As to the unthinkable, many commentators, scientists, politicians and others argue that unchecked development of AI systems and applications could even pose a real existential threat to humanity.
 
One has to take seriously the fears about AI raised by people such as Stephen Hawking  and Google’s “godfather of AI” Geoffrey Hinton who shortly after resigning his position, stated: there was a "serious danger that we'll get things smarter than us fairly soon and that these things might get bad motives and take control." 

Just as there are always some people with evil intentions, a psychopathic machine, with power to code, and able to learn faster and better than humans, working around the clock—the potential for significant evil is great.   More benign perhaps, but just as devastating, is the gradual loss of freedom that comes as technology in all of its forms, including AI, captures our attention while giving us the illusion of choice and freedom. Life is about making choices about what we do with our time, with whom we communicate, what we listen to, what we purchase, etc. Today, government is increasingly influenced less from voters and more by lobby groups, big tech, big business, big media and big bureaucracy. In this environment, genuine freedom, representative government and human rights are increasingly at risk.
 
Conclusion:
Winners and Losers

When it hits its peak, AI is likely to be more impactful than the Internet, more momentous than even the Industrial Revolution.  The challenge is how we humans can match our ability to create/unleash AI while at the same time having the wisdom to use this powerful tool wisely for the benefit of humanity.

In this new AI environment there will be winners and losers. Erik Brynjolfsson and Andrew McAfee, 2018 noted that:

 “For more than 250 years the fundamental drivers of economic growth have been technological innovations. The most important of these are what economists call general-purpose technologies — a category that includes the steam engine, electricity, and the internal combustion engine. The most important general-purpose technology of our era is artificial intelligence, particularly machine learning."
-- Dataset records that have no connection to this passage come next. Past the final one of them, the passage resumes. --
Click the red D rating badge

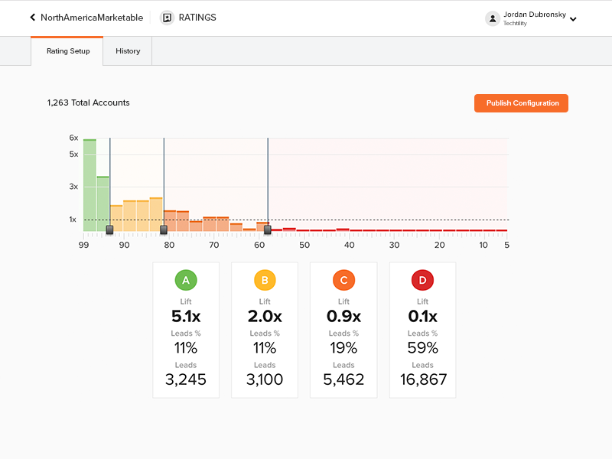(x=422, y=281)
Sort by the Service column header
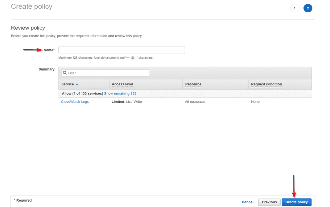 pos(67,84)

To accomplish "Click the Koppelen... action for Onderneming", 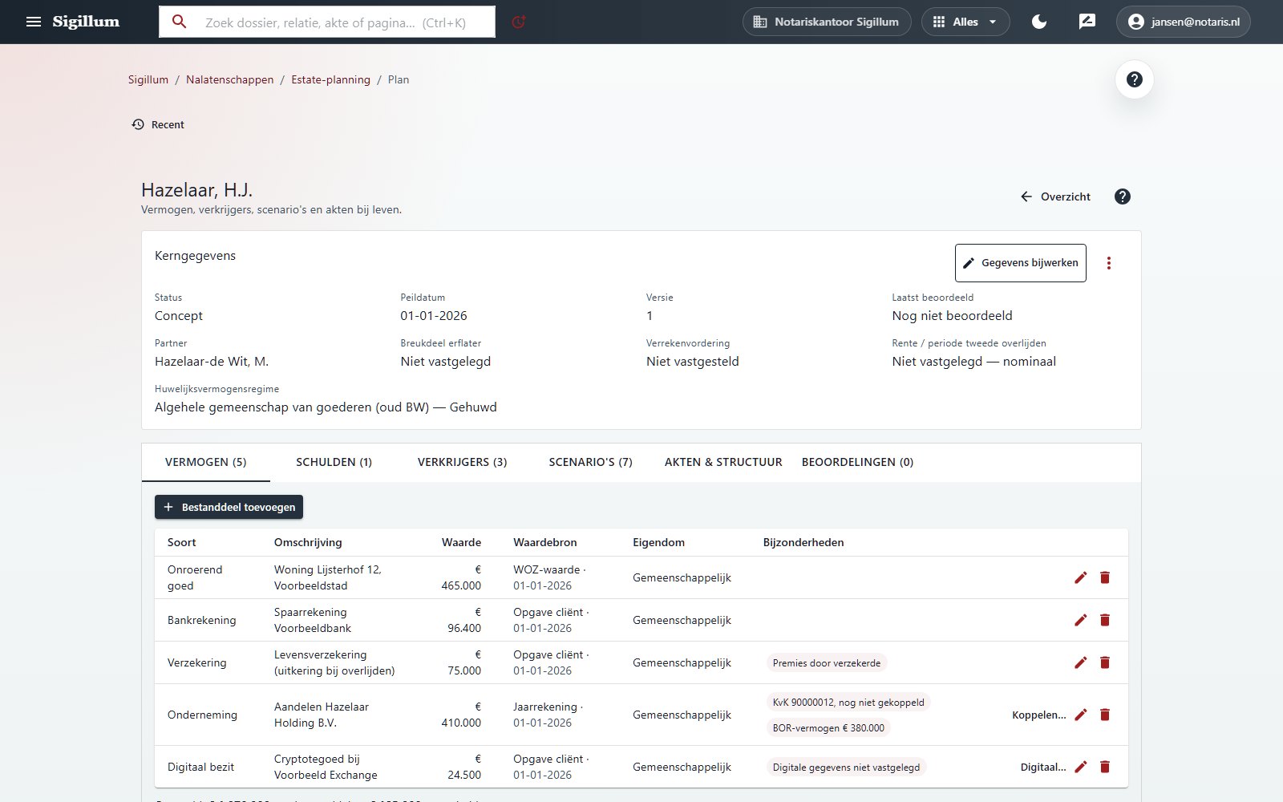I will (1038, 715).
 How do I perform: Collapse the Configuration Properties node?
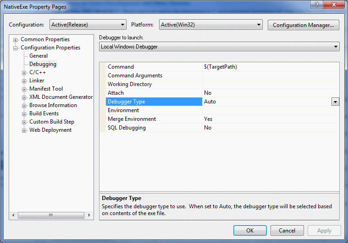click(x=16, y=48)
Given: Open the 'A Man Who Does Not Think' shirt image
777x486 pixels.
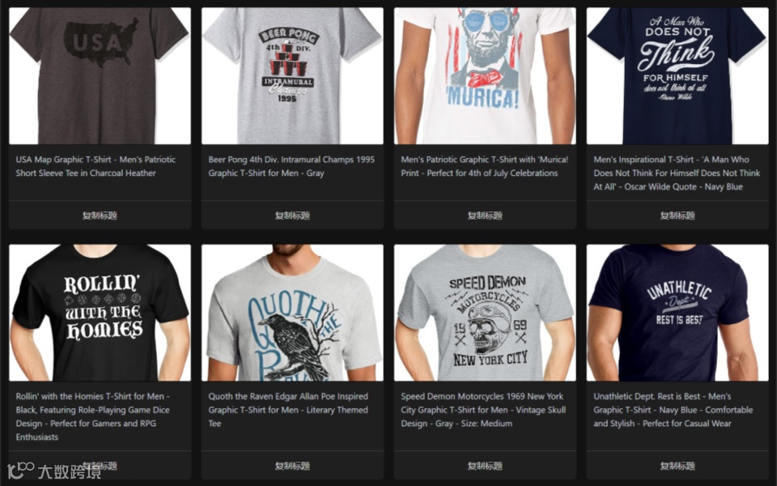Looking at the screenshot, I should pos(677,76).
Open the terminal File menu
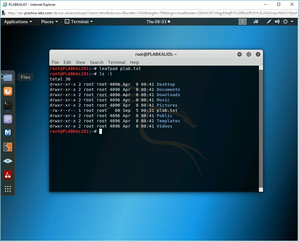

And, as posited by Paul Allen, Co-Founder of Microsoft:

"The promise of artificial intelligence and computer science generally vastly outweighs the impact it could have on some jobs in the same way that, while the invention of the airplane negatively affected the railroad industry, it opened a much wider door to human progress."

As Stephen Hawking argued:

"Success in creating AI would be the biggest event in human history. Unfortunately, it might also be the last, unless we learn how to avoid the risks." -Stephen Hawking, Theoretical Physicist

These quotes point to the reality that there is an urgent need to align the human intelligence in creating AI with the wisdom and governance that ensure that we do so in a responsible and ethical way.  This is the only way we can ensure that AI is carried out in the service of humanity and reflects the best in us and promotes human advancement in the decades ahead.